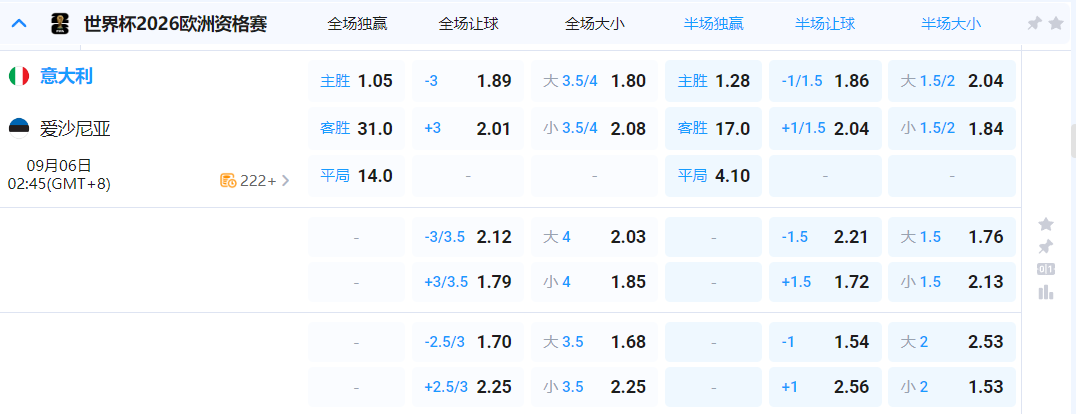This screenshot has height=414, width=1076.
Task: Click the Estonia flag icon
Action: [19, 127]
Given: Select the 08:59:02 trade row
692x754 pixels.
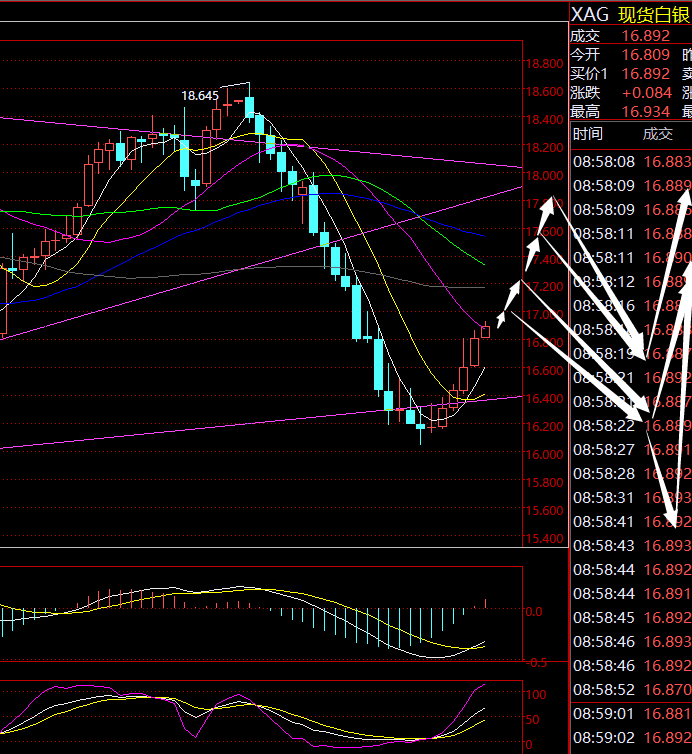Looking at the screenshot, I should pyautogui.click(x=629, y=738).
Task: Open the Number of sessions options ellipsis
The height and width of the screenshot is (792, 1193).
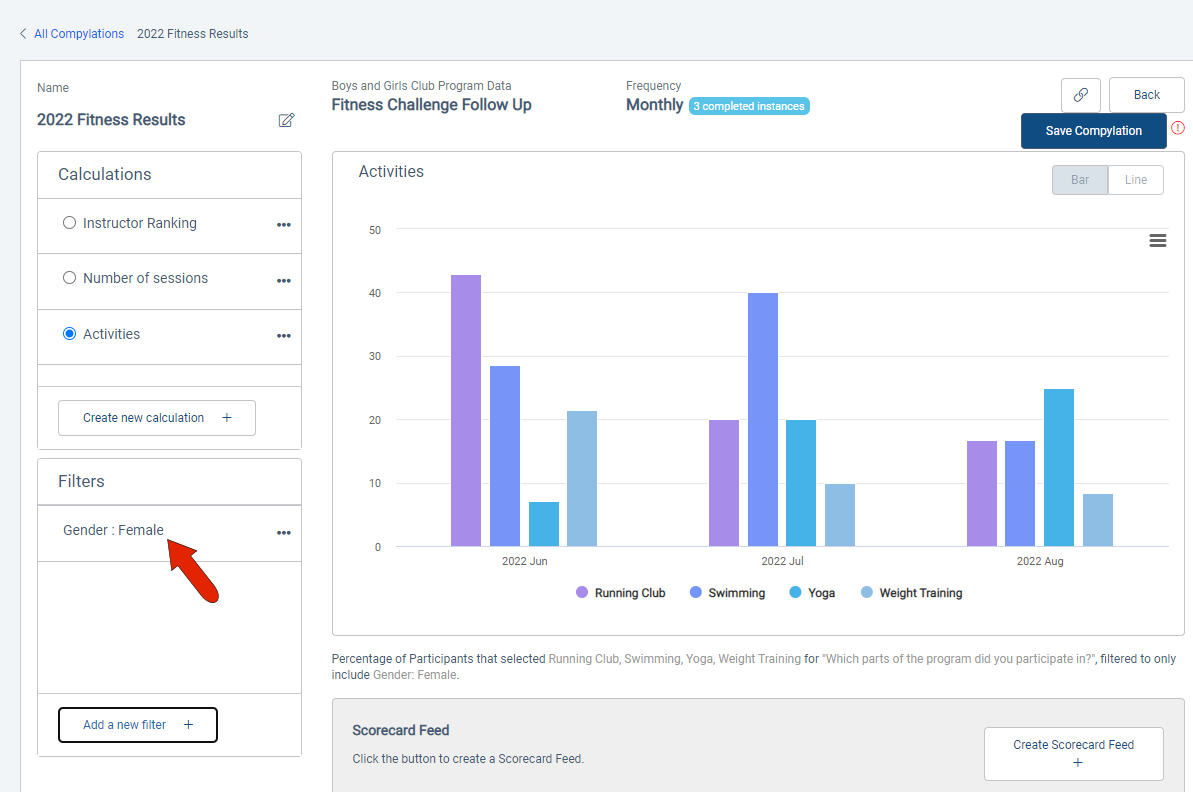Action: tap(284, 281)
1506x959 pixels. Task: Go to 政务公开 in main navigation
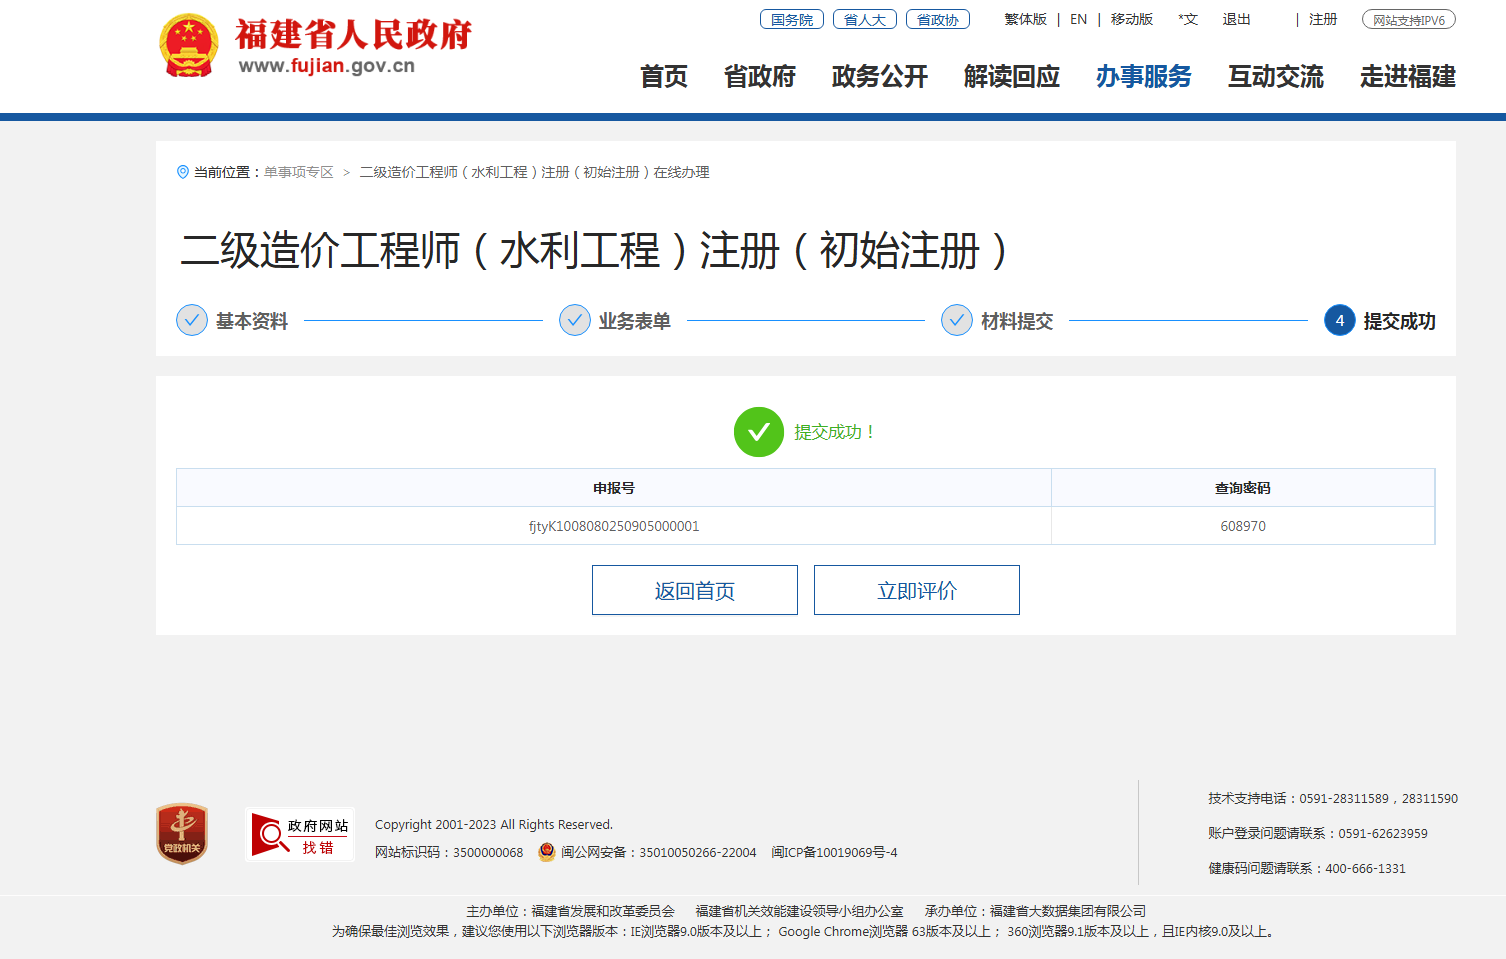879,77
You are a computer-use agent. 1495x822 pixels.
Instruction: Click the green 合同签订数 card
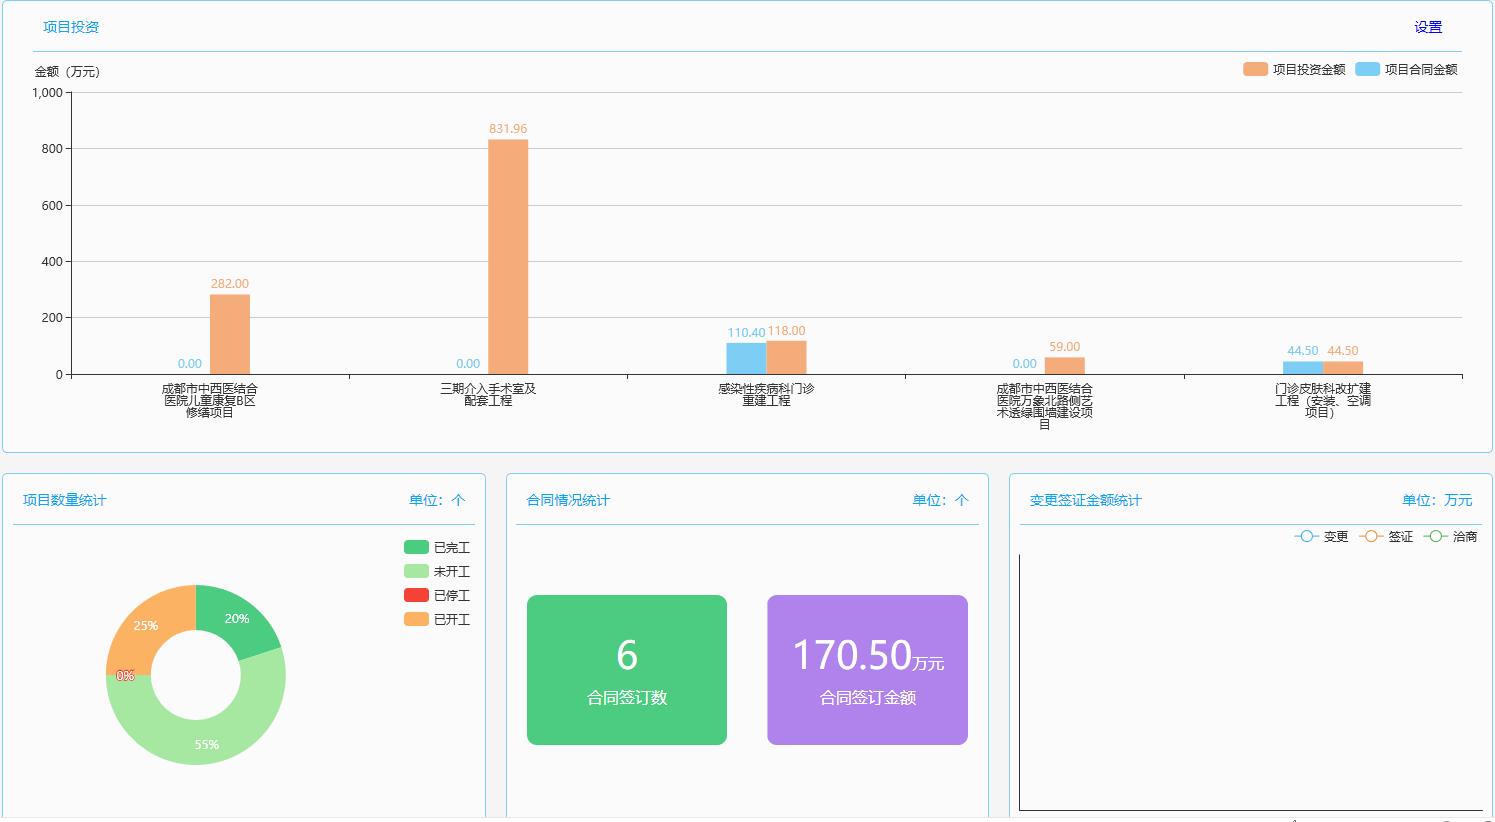[x=627, y=670]
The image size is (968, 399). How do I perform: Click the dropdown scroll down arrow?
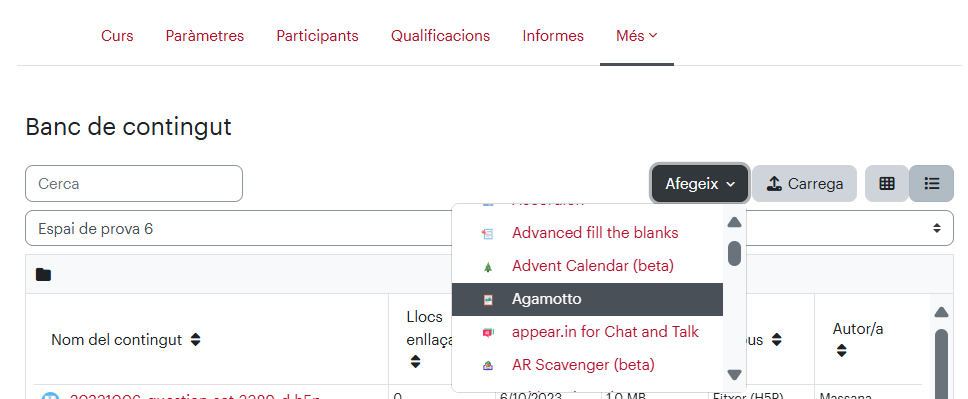tap(734, 375)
◆ ◆ ◆ ◆
In the records above, the lines from the one containing "The image size" through the last line are to be written out exactly, both ends included and pictures omitted.

The image size is (968, 399). How do I perform: Click the dropdown scroll down arrow?
tap(734, 375)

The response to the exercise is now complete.